Image Classification App with EfficientNet
The goal of this project is to classify all the images I had from previous phones, cloud backups etc. The project will be a local web application that acts as a photo album, with EfficientNet/TensorFlow running locally to do image classification. There are 15k images, and I can classify them locally on an RTX 3060 GPU.
This post in the series details the system design. As this was my first project using Cursor, I wanted to specify the system design clearly, and see how much assistance it was able to give with the coding. The below is what I have prompted Cursor.
We are building a local-only web application for image classification with the following components:
1. Docker Setup
The application will use Docker and Docker Compose for containerization, ensuring clear separation of services and ease of deployment. Key points:
- Containers:
- Frontend: React-based container for the user interface.
- Backend: Go-based API container for managing metadata and serving filtered/sorted images.
- Machine Learning: Python-based container for TensorFlow image classification with GPU support.
- Message queue: communication between backend and ML containers
- Volume Mounts:
- A specified directory external to the project containing the images is mounted as read-only for the Go and Python containers.
- A volume is mounted for the SQLite database file, allowing read/write access by the Go container.
- GPU Support:
- The Python ML container uses
nvidia/cuda:12.6.3-cudnn-runtime-ubuntu24.04
as its base image, leveraging GPU acceleration via NVIDIA Container Toolkit.
- The Python ML container uses
2. Frontend (React)
A user-friendly interface with the following features:
- View All Photos: Display all images from the mounted directory.
- Metadata Display: Show metadata (e.g., categories) retrieved from the SQLite database via the backend.
- Sorting and Filtering:
- Sort images by date.
- Filter images by category.
- Album Management:
- Create, update, and delete albums (collections of photos).

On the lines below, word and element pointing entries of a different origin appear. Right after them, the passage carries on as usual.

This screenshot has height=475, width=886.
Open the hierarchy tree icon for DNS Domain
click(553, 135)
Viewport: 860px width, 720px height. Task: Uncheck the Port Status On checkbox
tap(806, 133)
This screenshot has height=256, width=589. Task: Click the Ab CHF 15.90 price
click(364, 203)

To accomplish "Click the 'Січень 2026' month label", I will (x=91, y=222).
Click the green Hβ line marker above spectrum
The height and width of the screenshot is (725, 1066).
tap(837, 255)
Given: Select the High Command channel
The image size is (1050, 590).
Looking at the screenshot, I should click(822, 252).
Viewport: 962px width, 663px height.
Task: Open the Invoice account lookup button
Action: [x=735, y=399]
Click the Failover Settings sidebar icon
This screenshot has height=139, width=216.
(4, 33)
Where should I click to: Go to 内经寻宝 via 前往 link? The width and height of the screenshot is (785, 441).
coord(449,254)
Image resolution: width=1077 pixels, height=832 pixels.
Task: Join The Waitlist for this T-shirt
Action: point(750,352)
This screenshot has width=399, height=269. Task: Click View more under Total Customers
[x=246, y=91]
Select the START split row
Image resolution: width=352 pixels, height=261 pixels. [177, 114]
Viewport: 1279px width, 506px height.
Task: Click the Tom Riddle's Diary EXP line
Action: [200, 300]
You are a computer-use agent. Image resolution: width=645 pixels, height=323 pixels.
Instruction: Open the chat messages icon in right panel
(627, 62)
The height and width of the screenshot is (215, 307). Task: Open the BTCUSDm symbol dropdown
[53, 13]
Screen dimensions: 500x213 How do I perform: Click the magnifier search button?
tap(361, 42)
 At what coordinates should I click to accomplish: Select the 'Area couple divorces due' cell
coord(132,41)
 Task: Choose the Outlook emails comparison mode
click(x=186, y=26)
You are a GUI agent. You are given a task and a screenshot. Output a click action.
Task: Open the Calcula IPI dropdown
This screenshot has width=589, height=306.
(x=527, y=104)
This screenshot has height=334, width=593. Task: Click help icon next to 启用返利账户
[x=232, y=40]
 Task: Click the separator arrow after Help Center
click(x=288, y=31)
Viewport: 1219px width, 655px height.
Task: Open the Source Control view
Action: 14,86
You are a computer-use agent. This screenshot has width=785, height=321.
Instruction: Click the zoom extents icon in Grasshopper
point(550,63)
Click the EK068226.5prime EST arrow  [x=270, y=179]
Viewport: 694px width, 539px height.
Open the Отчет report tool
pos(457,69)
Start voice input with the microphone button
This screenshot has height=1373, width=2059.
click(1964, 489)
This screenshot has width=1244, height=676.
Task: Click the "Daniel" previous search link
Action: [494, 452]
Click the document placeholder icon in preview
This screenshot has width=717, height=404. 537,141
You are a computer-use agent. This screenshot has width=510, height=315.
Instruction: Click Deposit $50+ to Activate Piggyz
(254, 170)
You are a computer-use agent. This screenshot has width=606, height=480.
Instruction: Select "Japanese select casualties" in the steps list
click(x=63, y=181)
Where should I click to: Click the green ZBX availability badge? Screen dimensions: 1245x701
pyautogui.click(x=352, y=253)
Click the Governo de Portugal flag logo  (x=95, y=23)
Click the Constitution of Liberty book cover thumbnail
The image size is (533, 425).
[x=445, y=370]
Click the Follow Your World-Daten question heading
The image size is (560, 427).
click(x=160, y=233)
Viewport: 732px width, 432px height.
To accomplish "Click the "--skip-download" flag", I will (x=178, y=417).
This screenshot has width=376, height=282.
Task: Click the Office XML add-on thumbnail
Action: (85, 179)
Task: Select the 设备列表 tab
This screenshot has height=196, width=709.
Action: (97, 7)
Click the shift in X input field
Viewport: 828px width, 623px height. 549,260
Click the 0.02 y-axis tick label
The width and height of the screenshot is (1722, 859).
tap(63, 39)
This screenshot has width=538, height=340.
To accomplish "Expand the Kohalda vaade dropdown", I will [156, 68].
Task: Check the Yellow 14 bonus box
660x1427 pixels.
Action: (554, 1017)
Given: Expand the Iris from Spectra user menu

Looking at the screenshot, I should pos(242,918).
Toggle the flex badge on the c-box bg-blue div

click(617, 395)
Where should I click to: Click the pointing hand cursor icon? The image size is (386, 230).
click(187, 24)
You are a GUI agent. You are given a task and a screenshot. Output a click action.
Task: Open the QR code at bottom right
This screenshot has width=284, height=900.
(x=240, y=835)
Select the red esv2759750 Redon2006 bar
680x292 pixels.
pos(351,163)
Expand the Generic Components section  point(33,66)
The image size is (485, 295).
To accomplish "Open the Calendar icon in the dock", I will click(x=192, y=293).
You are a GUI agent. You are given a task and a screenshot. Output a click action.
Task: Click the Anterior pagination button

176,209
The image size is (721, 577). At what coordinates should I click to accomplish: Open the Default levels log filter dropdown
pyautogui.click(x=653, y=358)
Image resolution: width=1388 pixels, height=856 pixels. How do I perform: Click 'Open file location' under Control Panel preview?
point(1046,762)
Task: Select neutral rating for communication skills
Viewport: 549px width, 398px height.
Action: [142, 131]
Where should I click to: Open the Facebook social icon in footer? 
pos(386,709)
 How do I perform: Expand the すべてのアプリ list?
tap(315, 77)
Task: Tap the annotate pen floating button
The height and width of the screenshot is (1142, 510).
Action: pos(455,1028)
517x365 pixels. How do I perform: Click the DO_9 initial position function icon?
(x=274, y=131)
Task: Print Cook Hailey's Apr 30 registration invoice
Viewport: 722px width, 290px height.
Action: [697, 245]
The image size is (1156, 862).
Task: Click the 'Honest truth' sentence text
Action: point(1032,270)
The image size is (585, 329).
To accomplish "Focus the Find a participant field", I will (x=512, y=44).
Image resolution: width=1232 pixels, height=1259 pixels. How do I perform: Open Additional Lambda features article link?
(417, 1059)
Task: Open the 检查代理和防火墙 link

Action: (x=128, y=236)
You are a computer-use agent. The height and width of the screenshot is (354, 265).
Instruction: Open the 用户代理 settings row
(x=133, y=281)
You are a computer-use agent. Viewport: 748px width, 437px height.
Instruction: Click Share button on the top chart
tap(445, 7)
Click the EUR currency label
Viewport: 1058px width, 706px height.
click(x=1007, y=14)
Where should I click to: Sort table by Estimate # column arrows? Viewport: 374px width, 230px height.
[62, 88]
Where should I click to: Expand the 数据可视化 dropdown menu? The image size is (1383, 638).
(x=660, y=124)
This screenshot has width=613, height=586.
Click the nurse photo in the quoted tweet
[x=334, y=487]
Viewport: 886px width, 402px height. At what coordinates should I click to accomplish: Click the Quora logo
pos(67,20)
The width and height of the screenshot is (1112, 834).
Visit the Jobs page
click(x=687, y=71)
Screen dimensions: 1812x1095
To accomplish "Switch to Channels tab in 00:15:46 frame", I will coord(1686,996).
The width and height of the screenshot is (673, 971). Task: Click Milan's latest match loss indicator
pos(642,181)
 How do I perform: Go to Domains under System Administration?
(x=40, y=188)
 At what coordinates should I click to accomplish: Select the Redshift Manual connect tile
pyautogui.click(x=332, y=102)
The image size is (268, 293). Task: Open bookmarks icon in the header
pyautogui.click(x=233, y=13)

- Albums and their associated photos are stored in the database.
3. Backend (Go)
The backend serves as the API for the application, with the following responsibilities:
- Database Management:
- Manage metadata in an SQLite database, including relationships between images, categories, and albums.
- API Endpoints:
- Serve metadata and filtered/sorted image lists to the frontend.
- Support CRUD operations for albums and categories.
- CLI Features:
- Database Migrations: Apply and manage migrations for the SQLite database.
- ML Query: Trigger the Python ML container via the message queue, send image classification tasks, and retrieve classification results to update the database.
4. Machine Learning (Python)
A Python-based service handles image classification using TensorFlow and EfficientNet. Key features:
- Image Classification:
- Listens to a message queue (MQ) for image classification tasks sent by the Go backend.
- Processes a batch of image file paths at a time and applies the specified model.
- Sends the classification results back to the MQ for the Go backend to retrieve and update the database.
- GPU Support:
- The container uses the base image
nvidia/cuda:12.6.3-cudnn-runtime-ubuntu24.04
and TensorFlow’s GPU version.
- The container uses the base image
- Volume Mounts:
- Read-only access to the external image directory.
- No direct database access (handled by the Go backend).
5. Database (SQLite)
The database manages image metadata and application data:
- Tables:
- Images: File paths, timestamps, and other image-related metadata.
- Categories: Many-to-many relationships between images and categories.
- Albums: Collections of images created by users.
- Models: Track the classifiers used for categorising images.
- Data Integrity:
- The database is mounted as a file accessible only by the backend container.
- Excluded from version control to ensure privacy.
6. Message Queue (MQ)
The application will use a message queue to facilitate communication between the Go backend and the Python ML container. Key points:
- Choice of MQ: RabbitMQ is chosen for its reliability and robust support for task queuing.
- Purpose:
- The Go backend sends image classification tasks to the Python container through the MQ.
- The Python container processes the tasks, classifies the images, and sends the results back to the MQ.
- The Go backend retrieves the results from the MQ and persists them in the SQLite database.
- Scalability: This design supports asynchronous processing and can scale to handle large batches of images efficiently.
Workflow
- Image Viewing: The user views all images in the photo directory through the frontend.
- Metadata Management: The backend fetches and serves metadata to the frontend from the SQLite database.
- Image Classification:
- The Go CLI triggers the ML service, passing image paths via the message queue.
- The ML service classifies the images and updates the database with categories.
- Album Management: Users create and manage albums through the frontend, with changes reflected in the database.
Goals
- Local-only deployment for privacy and security.
- Scalability to handle ~15,000 images.
- GPU-accelerated classification for efficient batch processing.